Free Republic
Browse · Search
News/Activism
Topics · Post Article

To: aruanan

The US Constitution, at least till the passage of the 14th amendment, and arguably thereafter, applies to federal law only. It was not (at least originally) intended to provide much restriction on state laws that did not affect interstate concerns.

I would agree that a federal law of this type would be unconstitutional, but this is a TX state law. It violates no specific provision of the US constitution. I have no knowledge of the TX constitution.

BTW, using your interpretation the justices wouldn’t have had to find “penumbras and emanations” to decide the Constitution provides a right to abortion. They would have just had to state such a right was one of the unwritten unalienable rights protected by the Constitution.

Do you really want the courts given this additional method for finding whatever they want in the Constitution? Why not “rights” to health care, a living wage, shelter, food, cable TV, etc.?


75 posted on 05/17/2011 3:59:16 AM PDT by Sherman Logan
[ Post Reply | Private Reply | To 72 | View Replies ]


To: Sherman Logan
This is true about state law. And states should be the preeminent lawmaking entities. Look what's happened since it's gone the other way.

--- Tasks for this exercise ---
• a. In the forum discussion about state and federal law, which state's law does the first post say is at issue?
• b. Extend the forum discussion about state and federal law, starting after its last sentence.

--- Records supplied ---
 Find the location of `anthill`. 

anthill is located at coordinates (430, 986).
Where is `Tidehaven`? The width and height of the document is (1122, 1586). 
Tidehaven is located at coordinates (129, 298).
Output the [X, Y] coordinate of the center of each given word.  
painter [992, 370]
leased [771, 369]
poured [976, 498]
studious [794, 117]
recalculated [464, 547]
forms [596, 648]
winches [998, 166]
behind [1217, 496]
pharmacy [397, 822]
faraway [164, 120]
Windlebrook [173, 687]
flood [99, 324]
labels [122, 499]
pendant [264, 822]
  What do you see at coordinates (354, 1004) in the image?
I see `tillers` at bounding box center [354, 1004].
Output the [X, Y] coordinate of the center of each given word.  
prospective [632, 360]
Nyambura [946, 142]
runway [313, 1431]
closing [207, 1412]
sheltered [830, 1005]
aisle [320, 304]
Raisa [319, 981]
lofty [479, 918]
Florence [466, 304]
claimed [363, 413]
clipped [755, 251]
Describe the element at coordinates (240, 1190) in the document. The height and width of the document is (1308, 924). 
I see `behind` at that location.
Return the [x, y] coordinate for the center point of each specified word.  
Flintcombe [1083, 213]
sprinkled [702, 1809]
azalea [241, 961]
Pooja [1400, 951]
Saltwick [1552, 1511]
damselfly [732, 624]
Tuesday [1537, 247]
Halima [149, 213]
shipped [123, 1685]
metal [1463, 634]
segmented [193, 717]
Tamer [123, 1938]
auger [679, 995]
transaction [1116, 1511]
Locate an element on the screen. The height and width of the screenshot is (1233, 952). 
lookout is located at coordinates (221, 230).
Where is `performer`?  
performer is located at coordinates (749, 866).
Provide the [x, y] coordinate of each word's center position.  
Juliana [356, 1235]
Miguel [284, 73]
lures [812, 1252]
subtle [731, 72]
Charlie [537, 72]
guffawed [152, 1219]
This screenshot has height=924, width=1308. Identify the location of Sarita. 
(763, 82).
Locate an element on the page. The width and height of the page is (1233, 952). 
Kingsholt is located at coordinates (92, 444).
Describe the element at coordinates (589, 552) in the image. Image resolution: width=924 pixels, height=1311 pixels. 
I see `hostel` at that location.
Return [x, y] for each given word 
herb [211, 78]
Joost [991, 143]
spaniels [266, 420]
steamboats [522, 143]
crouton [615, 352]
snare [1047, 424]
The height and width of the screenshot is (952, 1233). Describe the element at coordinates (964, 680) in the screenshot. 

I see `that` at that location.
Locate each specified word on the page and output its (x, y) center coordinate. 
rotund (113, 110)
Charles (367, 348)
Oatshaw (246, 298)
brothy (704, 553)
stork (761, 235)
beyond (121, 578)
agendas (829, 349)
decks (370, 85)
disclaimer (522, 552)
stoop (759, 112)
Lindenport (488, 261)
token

--- Responses for each task ---
• a. A Texas state law.

• b.
If the judges in Roe v Wade had done this, it would have been a less tortured way to their end; however, the judges could just as easily have said that under the Constitution abortion, if it could ever be considered a right, must be, since it was not one of the enumerated rights in the Bill of Rights, among those rights reserved to the states and to the people and, therefore, was one properly left to the regulation of the individual states. That would have been the most constitutional way of dealing with it--if they had really been interested in the Constitution.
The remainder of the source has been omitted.